VMWare HA befreit nicht vom Denken
Heilsbringer gibt es viele auf dieser Welt, in der IT ist es im Moment Virtualisierung. Es gibt eigentlich kein Problem, welches nicht damit gelöst werden kann. Ich denke man muss genau hinschauen, denn manche Dinge lassen sich nur bedingt vergleichen.
So denke ich, das sich ein VMWare HA Cluster nur bedingt mit einen konventionellen HA-Cluster vergleichen lässt. Jörg Möllenkamp geht es wohl ähnlich. Zwar beschäftigt sich sein Posting vordergründig mit dem Widerlegen von Aussagen rund um VMware und Oracle, aber er zeigt ein paar Punkte auf die ich für vollkommen richtig halte.

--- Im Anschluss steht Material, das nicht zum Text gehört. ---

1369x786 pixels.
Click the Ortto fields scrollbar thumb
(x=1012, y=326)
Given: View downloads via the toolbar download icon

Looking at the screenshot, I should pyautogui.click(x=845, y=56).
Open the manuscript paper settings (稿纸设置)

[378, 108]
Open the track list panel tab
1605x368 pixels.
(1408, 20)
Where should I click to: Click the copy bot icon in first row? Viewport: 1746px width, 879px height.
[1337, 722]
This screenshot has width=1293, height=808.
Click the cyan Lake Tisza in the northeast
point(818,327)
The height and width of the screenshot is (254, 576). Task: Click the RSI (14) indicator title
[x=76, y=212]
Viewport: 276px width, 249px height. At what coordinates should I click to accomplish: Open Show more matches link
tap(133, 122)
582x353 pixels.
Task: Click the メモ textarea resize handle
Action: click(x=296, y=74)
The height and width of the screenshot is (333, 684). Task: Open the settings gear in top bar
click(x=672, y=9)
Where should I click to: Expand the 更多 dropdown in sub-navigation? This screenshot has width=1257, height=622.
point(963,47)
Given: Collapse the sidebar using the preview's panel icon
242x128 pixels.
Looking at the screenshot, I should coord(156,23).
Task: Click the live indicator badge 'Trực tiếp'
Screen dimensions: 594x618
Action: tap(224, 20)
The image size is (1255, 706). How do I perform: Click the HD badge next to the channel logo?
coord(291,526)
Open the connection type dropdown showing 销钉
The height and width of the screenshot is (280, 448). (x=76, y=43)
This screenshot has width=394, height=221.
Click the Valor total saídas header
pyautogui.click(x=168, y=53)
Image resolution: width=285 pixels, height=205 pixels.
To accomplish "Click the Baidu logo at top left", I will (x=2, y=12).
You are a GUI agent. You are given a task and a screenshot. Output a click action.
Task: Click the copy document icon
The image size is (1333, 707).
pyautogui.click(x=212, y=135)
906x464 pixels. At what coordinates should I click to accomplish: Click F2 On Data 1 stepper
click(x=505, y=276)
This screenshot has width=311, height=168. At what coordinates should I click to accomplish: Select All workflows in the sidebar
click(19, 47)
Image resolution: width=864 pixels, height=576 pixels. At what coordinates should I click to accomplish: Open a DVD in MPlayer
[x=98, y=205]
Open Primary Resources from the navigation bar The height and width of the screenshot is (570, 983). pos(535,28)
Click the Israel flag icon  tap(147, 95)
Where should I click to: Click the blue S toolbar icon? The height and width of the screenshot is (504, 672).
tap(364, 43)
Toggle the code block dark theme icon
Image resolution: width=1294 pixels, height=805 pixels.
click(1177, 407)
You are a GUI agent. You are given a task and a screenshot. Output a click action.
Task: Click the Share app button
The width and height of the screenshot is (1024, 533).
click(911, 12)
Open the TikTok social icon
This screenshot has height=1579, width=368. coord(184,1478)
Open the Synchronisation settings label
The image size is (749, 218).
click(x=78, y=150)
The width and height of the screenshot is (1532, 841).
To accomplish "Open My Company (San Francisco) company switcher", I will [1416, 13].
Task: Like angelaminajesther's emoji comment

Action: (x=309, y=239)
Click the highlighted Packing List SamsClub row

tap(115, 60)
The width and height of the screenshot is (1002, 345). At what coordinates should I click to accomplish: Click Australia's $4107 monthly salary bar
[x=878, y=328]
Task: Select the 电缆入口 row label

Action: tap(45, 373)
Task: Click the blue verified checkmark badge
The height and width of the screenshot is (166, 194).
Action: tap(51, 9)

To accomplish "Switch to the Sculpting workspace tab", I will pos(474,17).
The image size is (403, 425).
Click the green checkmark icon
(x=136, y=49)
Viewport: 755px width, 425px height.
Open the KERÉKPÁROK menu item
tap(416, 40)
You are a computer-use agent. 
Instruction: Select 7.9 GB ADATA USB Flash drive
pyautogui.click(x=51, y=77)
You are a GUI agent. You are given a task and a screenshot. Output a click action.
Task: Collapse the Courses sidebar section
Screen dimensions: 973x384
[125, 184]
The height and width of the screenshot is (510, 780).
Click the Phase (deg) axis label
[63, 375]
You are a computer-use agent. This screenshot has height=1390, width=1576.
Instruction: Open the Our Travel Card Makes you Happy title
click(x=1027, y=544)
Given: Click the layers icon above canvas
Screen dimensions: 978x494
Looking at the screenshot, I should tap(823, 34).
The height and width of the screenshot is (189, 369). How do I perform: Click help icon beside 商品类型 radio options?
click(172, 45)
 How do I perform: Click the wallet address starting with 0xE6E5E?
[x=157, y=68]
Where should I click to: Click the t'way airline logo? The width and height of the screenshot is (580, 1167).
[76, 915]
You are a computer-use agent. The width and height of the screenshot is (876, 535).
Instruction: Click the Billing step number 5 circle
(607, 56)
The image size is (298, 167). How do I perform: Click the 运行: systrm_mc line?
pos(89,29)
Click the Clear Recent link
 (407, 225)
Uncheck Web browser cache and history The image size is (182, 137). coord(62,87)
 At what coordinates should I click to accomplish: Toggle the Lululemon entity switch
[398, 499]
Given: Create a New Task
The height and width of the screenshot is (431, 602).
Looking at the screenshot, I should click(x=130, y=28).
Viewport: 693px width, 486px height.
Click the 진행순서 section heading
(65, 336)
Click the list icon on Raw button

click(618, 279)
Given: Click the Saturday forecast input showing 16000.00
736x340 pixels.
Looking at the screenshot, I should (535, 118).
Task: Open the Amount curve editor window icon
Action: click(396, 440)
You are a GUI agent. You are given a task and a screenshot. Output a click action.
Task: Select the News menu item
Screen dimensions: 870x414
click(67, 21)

Für mich noch viel Wichtiger: ein HA N+1 Cluster besteht aus N+1 mal Hardware sowie Betriebssystem, während man bei VMware zwar N+1 mal ‘Hardware’ hat, aber nur ein Betriebssystem. Deutlicher gesprochen: ein normales HA-Cluster macht einen Dienst hochverfügbar, VMware tut dieses aber nur für die Hardware. Geht in der VM das OS kaputt – Pech gehabt, beim HA-Cluster schwenkt man auf den nächsten Node. Bestimmt kann man mit Cloning und Scripting immer dafür sorgen eine (mehrere) Kopie(n) zur Hand zu haben, nur bietet das keine Garantie im Falle eines Falles eine funktionierende und getestete Umgebung vorzufinden, ob man sich darauf verlassen möchte muss jeder selbst wissen
Das ist jetzt aber wirklich das selbe Theater wie “RAID ist kein Backup”, nur mit anderen Darstellern.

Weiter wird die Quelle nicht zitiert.